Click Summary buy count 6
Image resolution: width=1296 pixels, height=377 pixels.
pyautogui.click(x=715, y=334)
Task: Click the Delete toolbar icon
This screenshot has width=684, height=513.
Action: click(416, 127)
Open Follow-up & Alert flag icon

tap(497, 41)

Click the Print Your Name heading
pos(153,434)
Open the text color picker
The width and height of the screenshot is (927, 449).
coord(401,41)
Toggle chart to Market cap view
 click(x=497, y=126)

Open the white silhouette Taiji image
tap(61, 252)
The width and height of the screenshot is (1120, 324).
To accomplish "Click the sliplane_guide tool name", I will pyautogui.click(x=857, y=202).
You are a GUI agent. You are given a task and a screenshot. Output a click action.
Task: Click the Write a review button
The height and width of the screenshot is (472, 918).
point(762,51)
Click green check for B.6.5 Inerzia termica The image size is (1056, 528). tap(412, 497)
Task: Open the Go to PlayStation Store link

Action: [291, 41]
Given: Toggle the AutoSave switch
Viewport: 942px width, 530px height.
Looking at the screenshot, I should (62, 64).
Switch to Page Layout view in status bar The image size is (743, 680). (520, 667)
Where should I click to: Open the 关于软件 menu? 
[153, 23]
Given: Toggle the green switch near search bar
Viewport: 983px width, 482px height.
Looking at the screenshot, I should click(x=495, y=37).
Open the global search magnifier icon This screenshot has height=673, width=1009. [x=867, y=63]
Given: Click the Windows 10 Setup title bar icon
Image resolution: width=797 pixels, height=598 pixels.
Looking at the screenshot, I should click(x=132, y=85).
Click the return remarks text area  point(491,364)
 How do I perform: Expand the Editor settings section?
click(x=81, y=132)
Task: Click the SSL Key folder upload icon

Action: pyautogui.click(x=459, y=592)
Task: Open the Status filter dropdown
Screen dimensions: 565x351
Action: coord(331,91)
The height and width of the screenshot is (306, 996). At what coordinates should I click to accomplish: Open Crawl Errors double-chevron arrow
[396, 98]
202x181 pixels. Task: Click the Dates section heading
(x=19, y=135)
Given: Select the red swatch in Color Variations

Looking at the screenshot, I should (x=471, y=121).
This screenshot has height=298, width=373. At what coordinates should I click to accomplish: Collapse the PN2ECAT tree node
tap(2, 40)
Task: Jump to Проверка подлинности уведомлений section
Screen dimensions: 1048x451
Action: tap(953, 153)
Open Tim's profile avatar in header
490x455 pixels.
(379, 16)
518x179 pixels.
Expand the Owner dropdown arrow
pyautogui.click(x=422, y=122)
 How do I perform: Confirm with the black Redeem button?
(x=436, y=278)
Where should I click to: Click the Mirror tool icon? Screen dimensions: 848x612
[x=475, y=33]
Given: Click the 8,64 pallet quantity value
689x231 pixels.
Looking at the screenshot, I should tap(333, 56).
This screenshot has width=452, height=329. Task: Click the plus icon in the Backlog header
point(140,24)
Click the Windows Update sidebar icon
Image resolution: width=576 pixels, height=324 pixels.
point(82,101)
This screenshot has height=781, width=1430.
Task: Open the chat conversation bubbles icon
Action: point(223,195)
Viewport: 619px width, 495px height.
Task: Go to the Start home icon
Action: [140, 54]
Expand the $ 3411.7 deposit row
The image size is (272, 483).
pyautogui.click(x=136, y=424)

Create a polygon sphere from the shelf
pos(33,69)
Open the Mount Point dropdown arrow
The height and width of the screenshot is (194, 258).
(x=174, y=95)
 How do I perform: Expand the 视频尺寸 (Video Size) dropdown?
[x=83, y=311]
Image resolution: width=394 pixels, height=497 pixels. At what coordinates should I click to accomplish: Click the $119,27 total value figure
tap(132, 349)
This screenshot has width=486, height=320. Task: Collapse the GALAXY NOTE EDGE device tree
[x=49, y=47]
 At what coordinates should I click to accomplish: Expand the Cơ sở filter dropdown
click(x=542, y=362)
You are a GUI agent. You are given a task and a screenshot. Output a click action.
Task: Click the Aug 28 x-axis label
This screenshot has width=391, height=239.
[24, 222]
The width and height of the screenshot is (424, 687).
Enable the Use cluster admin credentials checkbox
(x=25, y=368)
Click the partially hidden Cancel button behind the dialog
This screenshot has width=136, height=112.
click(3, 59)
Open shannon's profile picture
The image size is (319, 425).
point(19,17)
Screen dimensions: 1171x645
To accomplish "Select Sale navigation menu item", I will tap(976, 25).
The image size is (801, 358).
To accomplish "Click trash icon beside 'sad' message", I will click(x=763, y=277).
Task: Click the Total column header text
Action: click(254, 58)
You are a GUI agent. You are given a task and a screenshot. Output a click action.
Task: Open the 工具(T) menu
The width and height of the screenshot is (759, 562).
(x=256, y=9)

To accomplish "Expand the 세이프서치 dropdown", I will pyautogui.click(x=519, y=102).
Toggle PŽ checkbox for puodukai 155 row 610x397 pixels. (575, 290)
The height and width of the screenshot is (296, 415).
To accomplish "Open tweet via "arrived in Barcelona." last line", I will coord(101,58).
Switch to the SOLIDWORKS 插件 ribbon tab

- [Directions]:
Find and copy each line of the material that holds the word "green".

- [Response below]:
Click green check for B.6.5 Inerzia termica The image size is (1056, 528). tap(412, 497)
Given: Toggle the green switch near search bar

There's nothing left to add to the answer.